## EXTRAIT DE PAGE

Le directeur général de la Pnh n’a pas mâché ses mots vis-à -vis des « contrebandiers » qui feraient passer, par des moyens illicites à la frontière haïtiano-dominicaine (utilisation du Lac Azuei, qui touche les deux parties de la frontière Malpasse / Malpaso), des produits chimiques « dangereux », dont l’importation requiert une autorisation spéciale de ministères spécifiques.
Andrésol se réfère à la saisie, par les autorités douanières haïtiennes, d’une cargaison de méthanol emmagasiné dans des barils sous un autre label afin de donner le change et de ne pas payer les redevances dues à l’État haïtien.
« Il est temps que ces genres d’actions cessent dans le pays. Les premières informations font état de l’implication de beaucoup de gens ; les contrevenants, quels qu’ils soient, seront arrêtés et remis aux autorités judiciaires pour les suites légales », avertit le directeur général de la Pnh.
Jeantal Clervil, directeur de la douane haïtienne de Malpasse, à une quarantaine de kilomètres au nord-est de la capitale, explique la confiscation, le 11 avril 2006, d’un véhicule transportant 60 barils de méthanol apparemment abandonné dans la perspective de le faire transiter, vraisemblablement, par de petites embarcations sur le Lac Azuei « pour détourner la vigilance des agents et soustraire l’importateur des impôts requis ».

(Entrées pour repérer des mots et des éléments)
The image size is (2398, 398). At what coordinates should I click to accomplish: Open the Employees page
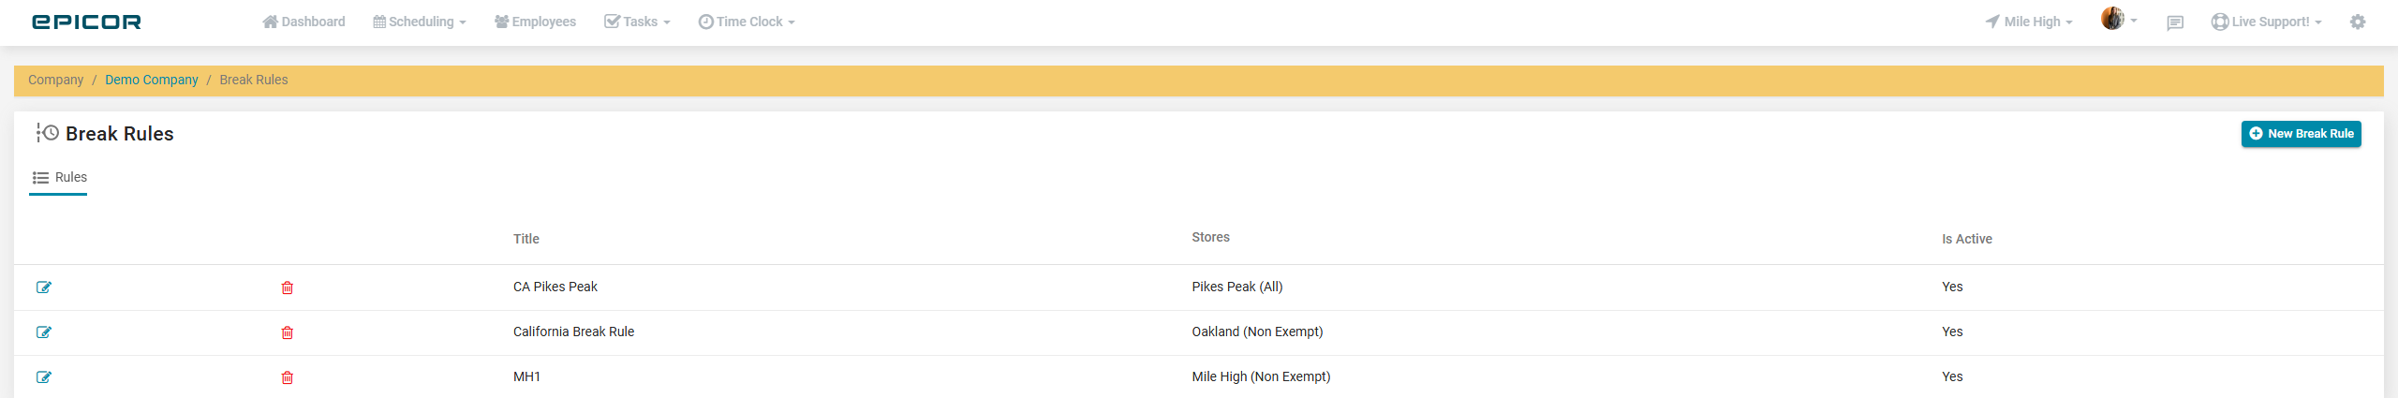535,22
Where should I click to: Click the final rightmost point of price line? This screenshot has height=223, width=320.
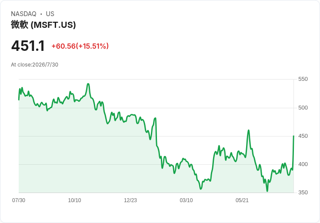[293, 136]
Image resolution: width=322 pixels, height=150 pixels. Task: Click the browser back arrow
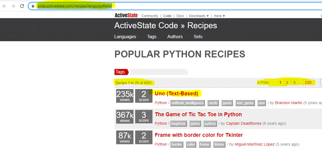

## CONSIGNE
Réécrivez le passage de l'extrait sur la contrebande à la frontière haïtiano-dominicaine qui commence aux mots « Le directeur général de la Pnh n’a » et s'arrête après « à l’État haïtien. », en remplaçant « méthanol » par « éthanol ».

## RÉPONSE ATTENDUE
Le directeur général de la Pnh n’a pas mâché ses mots vis-à -vis des « contrebandiers » qui feraient passer, par des moyens illicites à la frontière haïtiano-dominicaine (utilisation du Lac Azuei, qui touche les deux parties de la frontière Malpasse / Malpaso), des produits chimiques « dangereux », dont l’importation requiert une autorisation spéciale de ministères spécifiques.
Andrésol se réfère à la saisie, par les autorités douanières haïtiennes, d’une cargaison de éthanol emmagasiné dans des barils sous un autre label afin de donner le change et de ne pas payer les redevances dues à l’État haïtien.